**WRITTEN TASK A**
Retype the listing starting at the line that contains "Task: Click the" and continuing through the end of the listing, leaving out the pictures.

**SOURCE PASSAGE**
Foglizzo comments specifically about students who “are moving
away from graduating from college and joining unions and organizations
on a staff level instead of becoming rank and file workers. Groups
like the Rank and File Youth Project and Young Workers United are
organizing around that. I think it’s huge and it can change
a lot.” 


Young activists are organizing with this understanding, embracing
a bottom-up philosophy similar to that of groups such as Teamsters
for a Democratic Union and Labor Notes. Emily Anderson says, “The
Rank and File Youth Project is a group of young adults, mostly high
school and college age into their early 30s, who believe that the
true power of the labor movement lives in the rank and file. We
are getting jobs and doing union organizing in the workplace. We’re
working to build clusters in different cities in the U.S. not only
because we will be more effective organizing together, but because
the work can be very demanding and isolating. Having other like-minded
people around to help keep you grounded and to keep you focused
on what you’re doing is essential when you are up against not
only your employer, but often times your own union.” This is
a new project, just about two years old, and already they have clusters
in New York City, Atlanta, Chicago, and Knoxville, with more forming
in Seattle, San Jose, and the Bay Area. 


Young workers that have already established themselves in the workplace
are taking leadership roles within their unions. Joe Sexauer is
currently running for steward in his local and is working with members
of his union to investigate the corruption of the local president
who is accused of rigging the election in Teamsters Local 743. Anderson
is taking part in an undercover union organizing campaign at the
hotel where she works, a practice known as salting. “I’m
trying to build relationships with co-workers and find out what
their needs and issues are. Trying to figure out who the leaders
would be at the time when the union would come in.” Students
are also committing themselves to the labor movement. Groups like
the Living Wage Action Campaign, the Student Farmworker Alliance,
United Students Against Sweatshops, and others are bringing labor
organizing to college campuses all over the world, and getting students
involved in solidarity campaigns, both locally and internationally.

**WRITTEN TASK B**
In the passage on young labor organizers, condense the paragraph beginning "Young workers that have already established themselves" into a short bulleted list that keeps its main facts.

[Entries on target coordinates]
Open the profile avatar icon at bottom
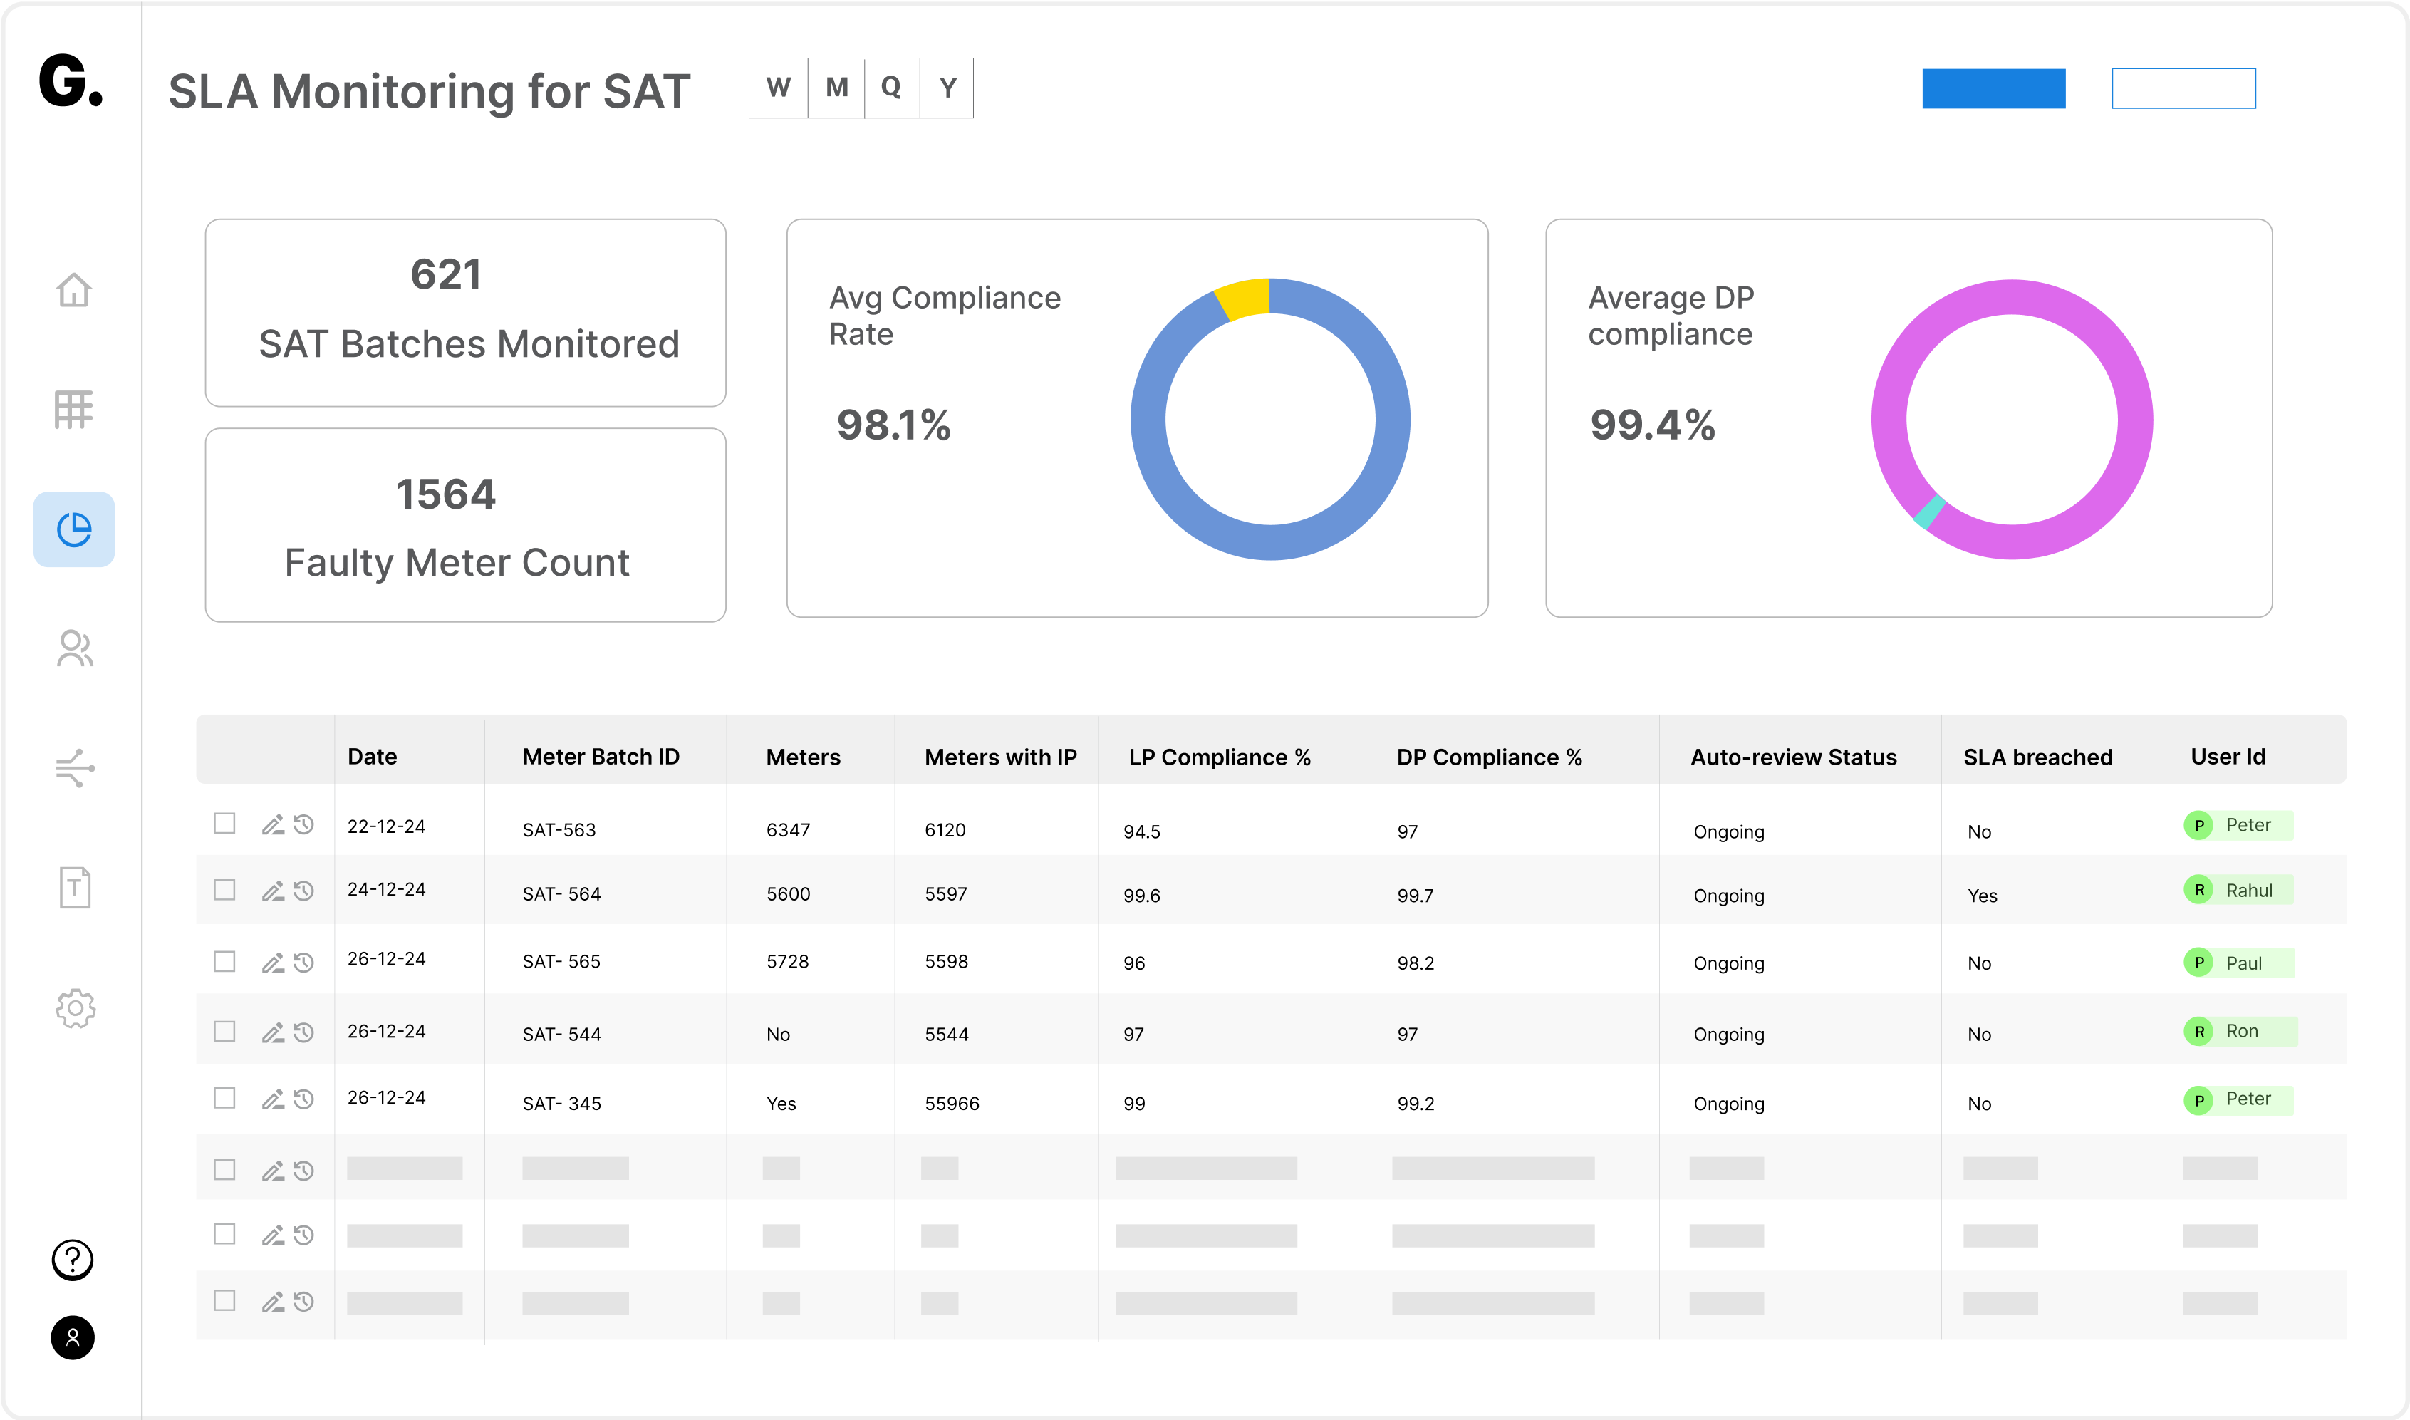Image resolution: width=2410 pixels, height=1420 pixels. [x=73, y=1338]
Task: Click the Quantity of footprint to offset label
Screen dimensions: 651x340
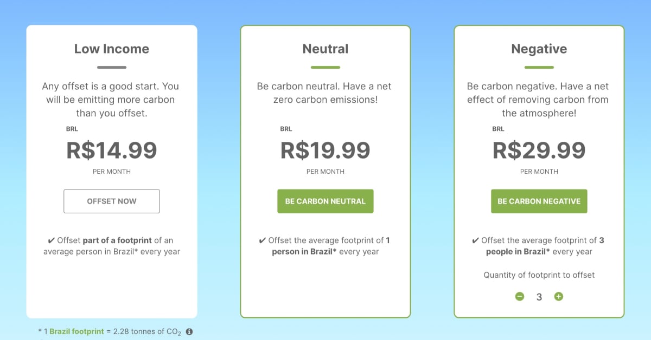Action: point(539,275)
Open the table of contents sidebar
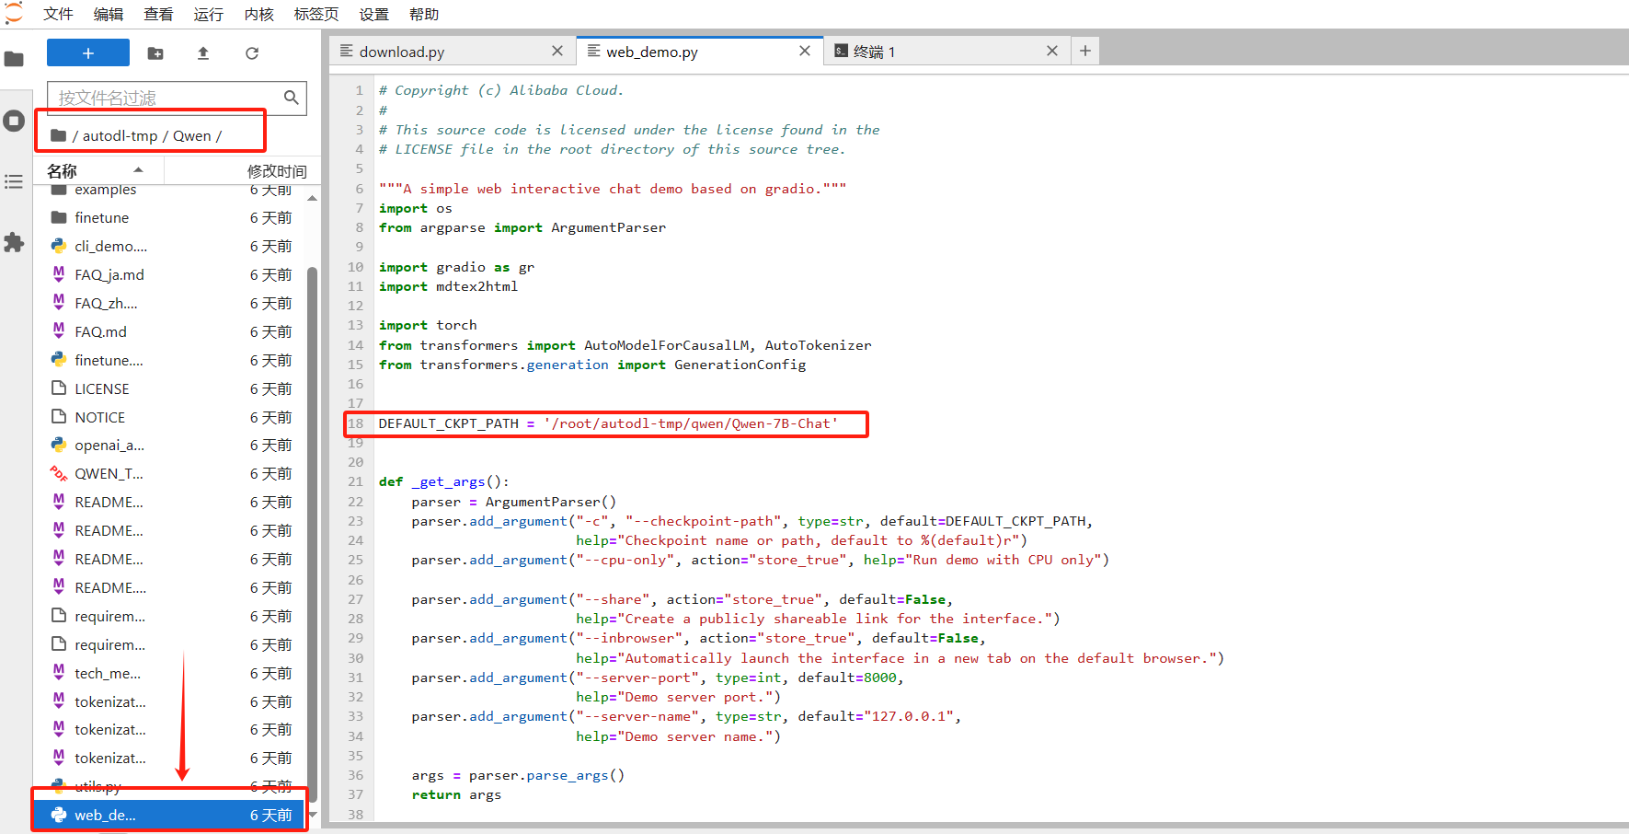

**EXPECTED OUTPUT A**
Task: Click the Quantity of footprint to offset label
Screen dimensions: 651x340
Action: point(539,275)
Open the table of contents sidebar

**EXPECTED OUTPUT B**
- Young workers already established in the workplace are taking leadership roles in their unions.
- Joe Sexauer is running for steward in his local. He is working with union members to investigate the Teamsters Local 743 president, who is accused of rigging the election.
- Anderson is part of an undercover organizing campaign, known as salting, at the hotel where she works. She is building relationships with co-workers, learning their needs and issues, and working out who the leaders would be when the union comes in.
- Students are also committing themselves to the labor movement. Groups such as the Living Wage Action Campaign, the Student Farmworker Alliance, and United Students Against Sweatshops bring labor organizing to college campuses worldwide and involve students in local and international solidarity campaigns.